WHAT THE TASK ASKS> Show each line of the rows below that contains the word "height".

(Excerpt from a dataset)
((

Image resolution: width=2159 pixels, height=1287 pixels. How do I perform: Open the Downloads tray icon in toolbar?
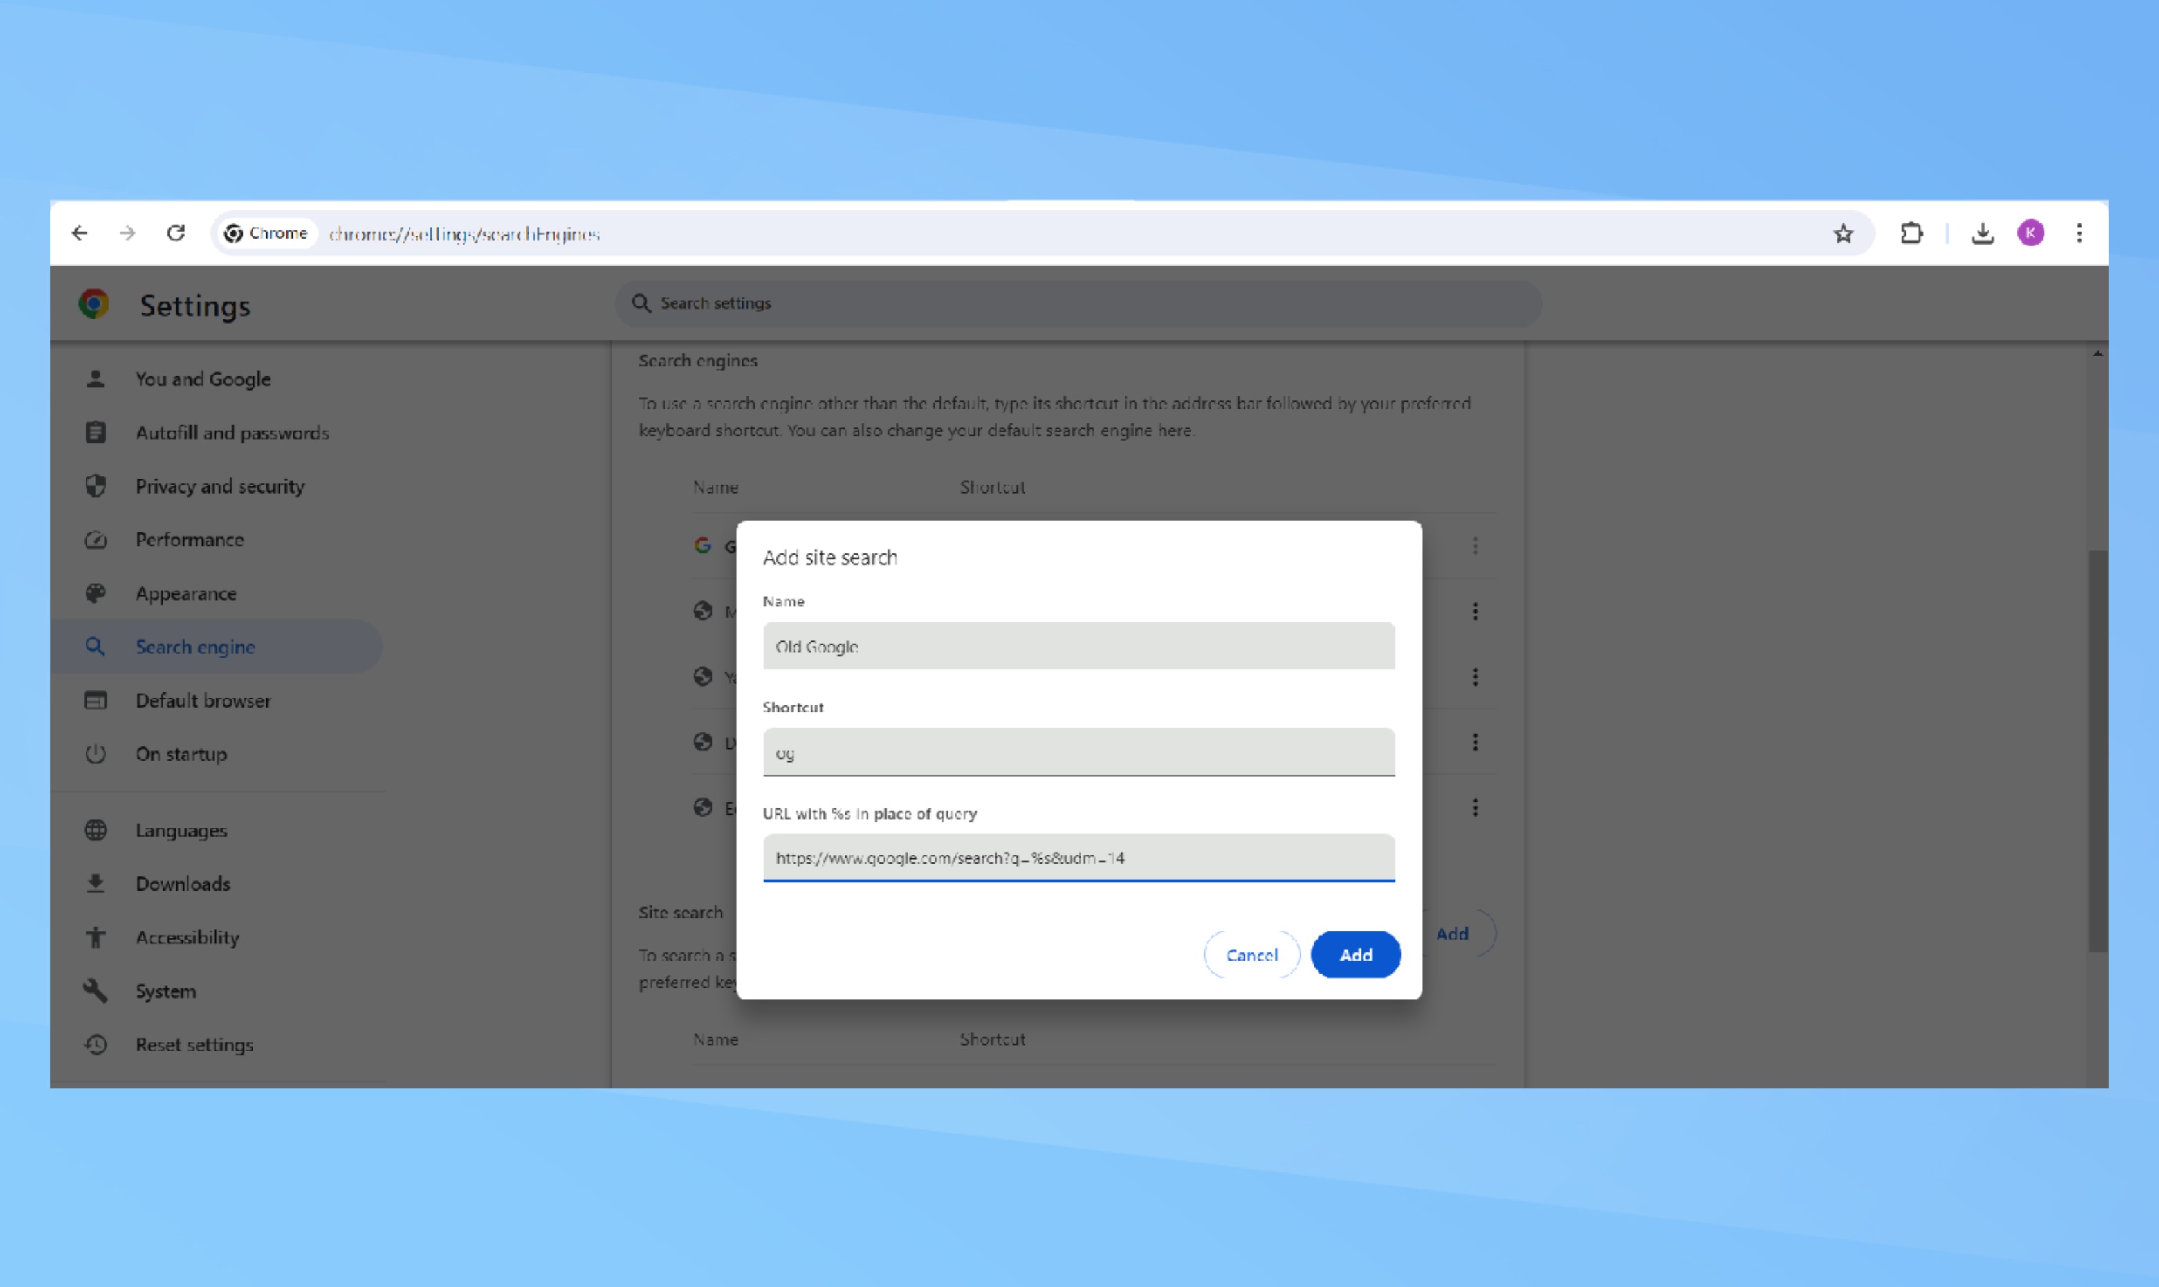coord(1983,232)
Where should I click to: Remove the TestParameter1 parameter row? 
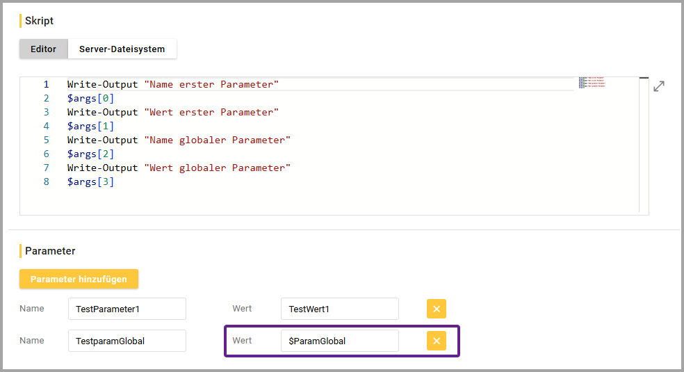436,309
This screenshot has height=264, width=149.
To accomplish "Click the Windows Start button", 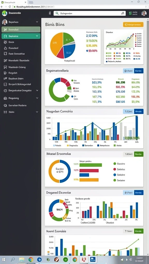I will 3,259.
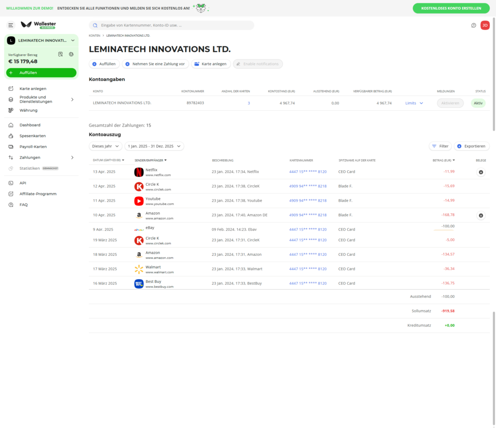
Task: Open the date range 1 Jan. - 31 Dez. picker
Action: pos(154,146)
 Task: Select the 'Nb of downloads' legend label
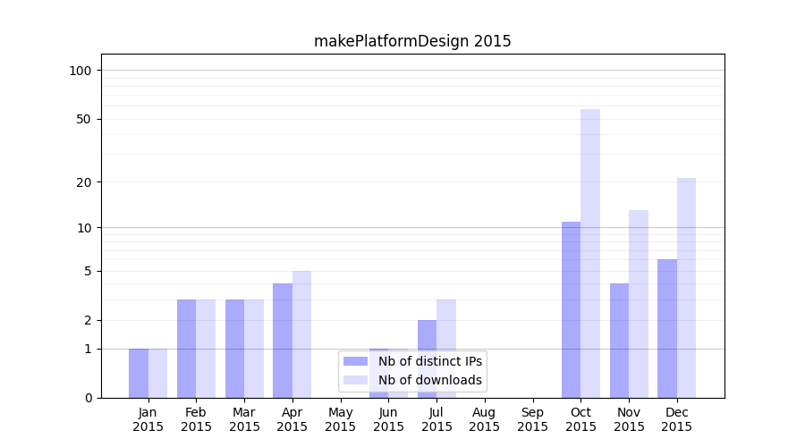tap(430, 380)
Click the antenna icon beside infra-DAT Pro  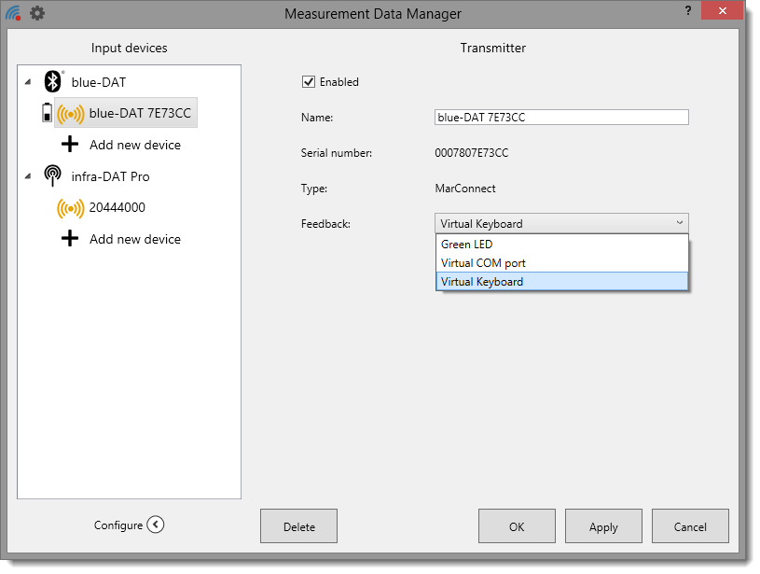(x=52, y=176)
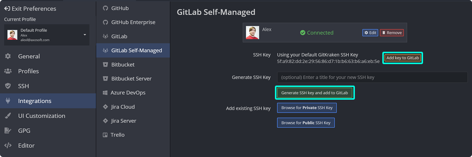Click the Exit Preferences arrow icon
The width and height of the screenshot is (472, 157).
7,9
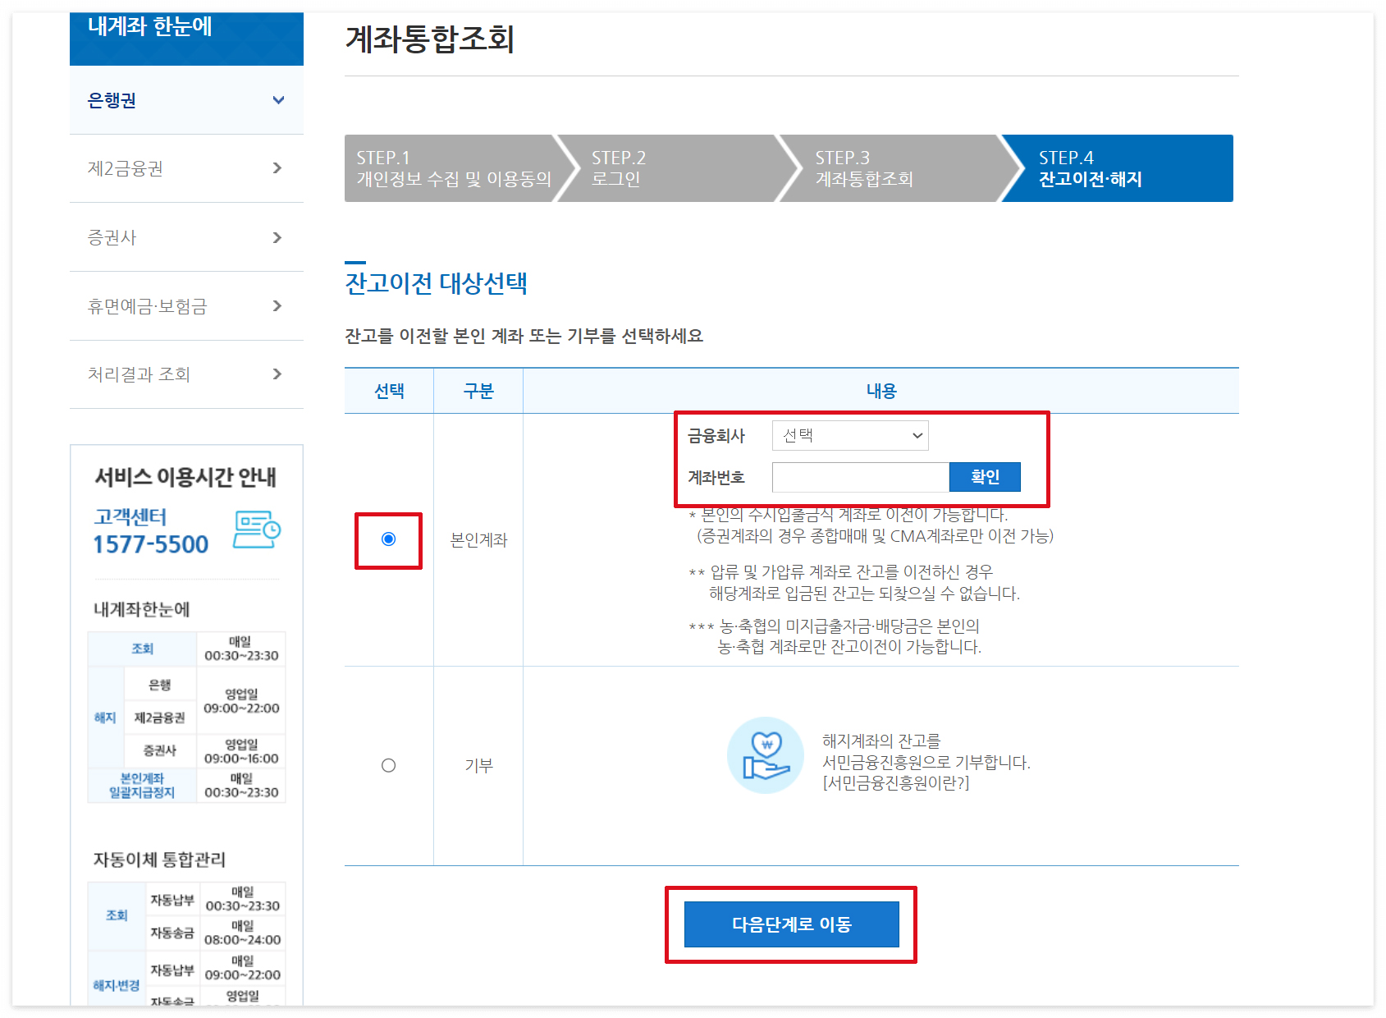
Task: Select the 본인계좌 radio button
Action: [x=389, y=540]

))

ANSWER TO THIS EXERCISE>
Image resolution: width=2159 pixels, height=1287 pixels. How do I perform: Open the Downloads tray icon in toolbar?
This screenshot has height=264, width=149.
The width and height of the screenshot is (472, 157).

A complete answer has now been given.